Noodles, Art, and Sand : Battered Suitcase

15th Aug 2018
Photo of Kaohsiung City, Taiwan by Stephen Lee

When you think of international travel, what places come to mind? Caribbean countries and Europe probably come to mind most readily. However, there are many places to travel which will not have the hordes of tourists you might find in some of these places. May I suggest Taiwan as one such place.
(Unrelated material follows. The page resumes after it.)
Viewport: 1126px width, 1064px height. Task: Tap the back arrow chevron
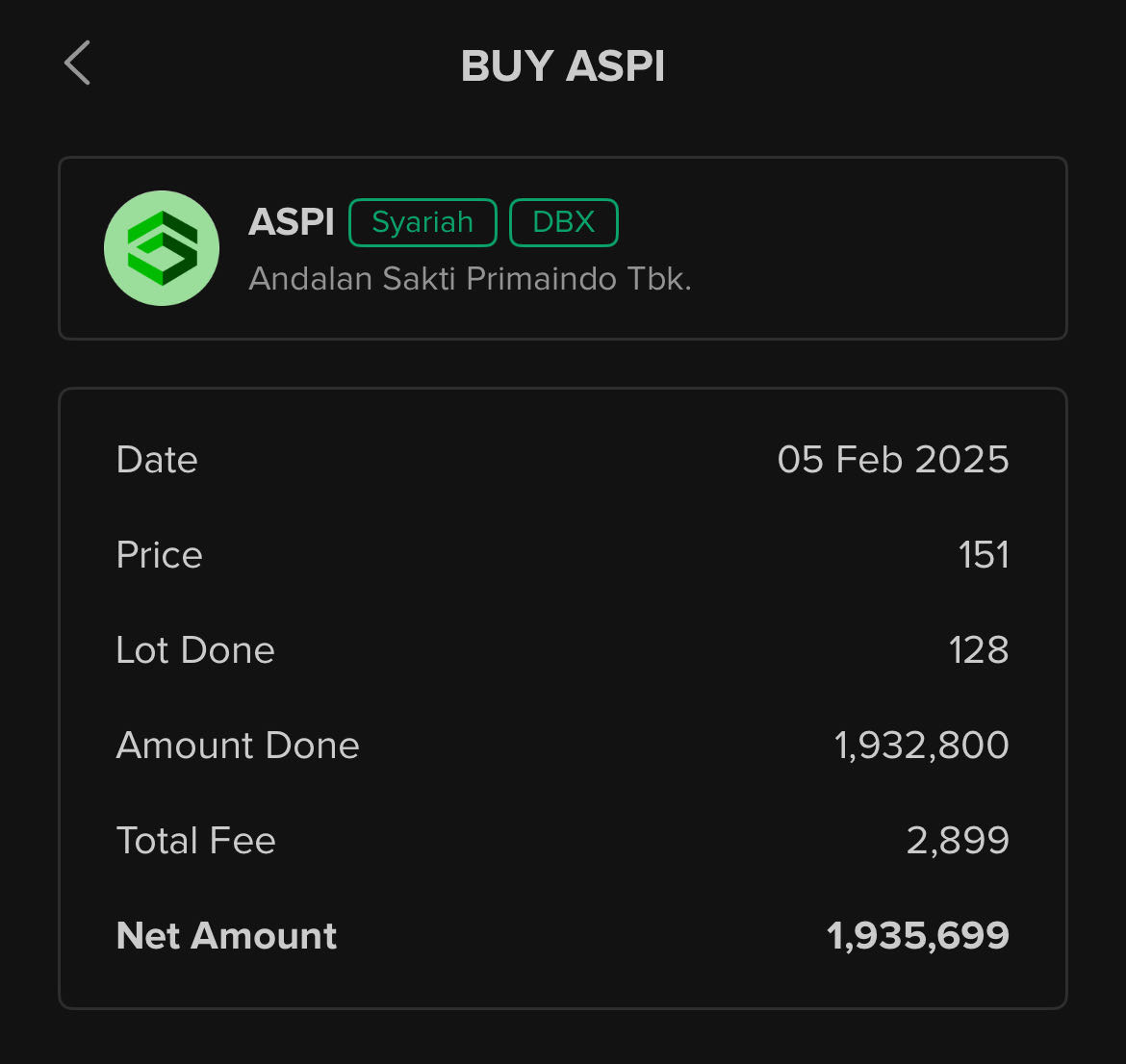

In 1971 when I toured around the world, Taiwan was one of the places we visited so last year when my daughter suggested my wife and I meet her somewhere in Asia, Taiwan seemed a natural choice. It would give me a chance to go back somewhere and see how it had changed in the 50 years since I had been there. I actually have few memories, but I do remember we took an overnight train from Taipei down to Kaohsiung overnight in a sleeper car. Besides the novelty of being in a sleeper car, our biggest fascination was the fact they served us green tea which in 1971 was something we were not familiar with. Now I drink green tea all the time.

Since I had been to Kaohsiung before it seemed natural to go back. Our ride this time was on a train during the day. It was a comfortable ride and took about three hours to get to or destination. We took a train from the airport, and then we had to transfer to a different train line, but that was not difficult.

We arrived in Kaohsiung in late afternoon and were too tired to try to figure out the public transportation so we took a cab. The cab ride took probably 20 minutes to our hotel, but the cost was only about four dollars. The amount was so little, I felt guilty for not paying more.

Our hotel was the unique Legend Hotel at pier 2. Even from the outside one can tell this is a different hotel. It's near the arts district so it seems they went all in to fit in with their surrounding. The outside has a major painting on it, but the inside is painted also. All the halls and even the rooms have various themes painted in them. This would be a fun hotel for anyone with kids.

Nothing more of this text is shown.